#### REQUIREMENT
Show every line of the records below that contains the word "only", copied in full.

#### ENTRIES
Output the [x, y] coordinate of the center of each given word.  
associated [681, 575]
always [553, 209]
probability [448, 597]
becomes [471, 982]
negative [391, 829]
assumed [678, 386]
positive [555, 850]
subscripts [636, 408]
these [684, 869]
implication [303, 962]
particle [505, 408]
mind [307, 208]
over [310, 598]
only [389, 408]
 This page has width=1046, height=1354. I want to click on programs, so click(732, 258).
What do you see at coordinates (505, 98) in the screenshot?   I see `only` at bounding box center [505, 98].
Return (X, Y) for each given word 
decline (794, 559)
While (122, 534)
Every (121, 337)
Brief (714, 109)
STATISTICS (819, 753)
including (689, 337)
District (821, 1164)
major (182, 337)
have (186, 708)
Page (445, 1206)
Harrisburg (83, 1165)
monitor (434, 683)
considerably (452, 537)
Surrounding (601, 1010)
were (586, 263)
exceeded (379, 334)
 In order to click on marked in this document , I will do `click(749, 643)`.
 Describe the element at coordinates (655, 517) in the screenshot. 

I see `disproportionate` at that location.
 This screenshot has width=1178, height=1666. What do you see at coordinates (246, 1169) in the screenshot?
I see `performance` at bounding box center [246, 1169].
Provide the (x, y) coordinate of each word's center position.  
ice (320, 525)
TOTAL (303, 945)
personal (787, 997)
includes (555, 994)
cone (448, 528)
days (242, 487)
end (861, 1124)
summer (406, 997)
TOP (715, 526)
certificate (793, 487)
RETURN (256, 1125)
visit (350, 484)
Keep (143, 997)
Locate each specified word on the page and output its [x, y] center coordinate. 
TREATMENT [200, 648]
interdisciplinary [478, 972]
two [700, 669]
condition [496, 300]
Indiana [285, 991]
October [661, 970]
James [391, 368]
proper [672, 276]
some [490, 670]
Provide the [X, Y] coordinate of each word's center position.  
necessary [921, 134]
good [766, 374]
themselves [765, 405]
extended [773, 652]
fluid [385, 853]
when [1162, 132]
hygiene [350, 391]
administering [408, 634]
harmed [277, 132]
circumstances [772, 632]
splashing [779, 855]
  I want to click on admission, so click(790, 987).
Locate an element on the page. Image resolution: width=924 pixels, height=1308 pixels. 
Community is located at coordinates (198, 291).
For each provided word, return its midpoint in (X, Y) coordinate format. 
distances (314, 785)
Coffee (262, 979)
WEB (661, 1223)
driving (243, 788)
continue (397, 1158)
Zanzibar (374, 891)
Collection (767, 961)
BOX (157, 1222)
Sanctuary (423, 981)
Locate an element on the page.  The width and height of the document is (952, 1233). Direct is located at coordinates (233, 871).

#### COMPLETE OUTPUT
only [389, 408]
What do you see at coordinates (505, 98) in the screenshot?   I see `only` at bounding box center [505, 98].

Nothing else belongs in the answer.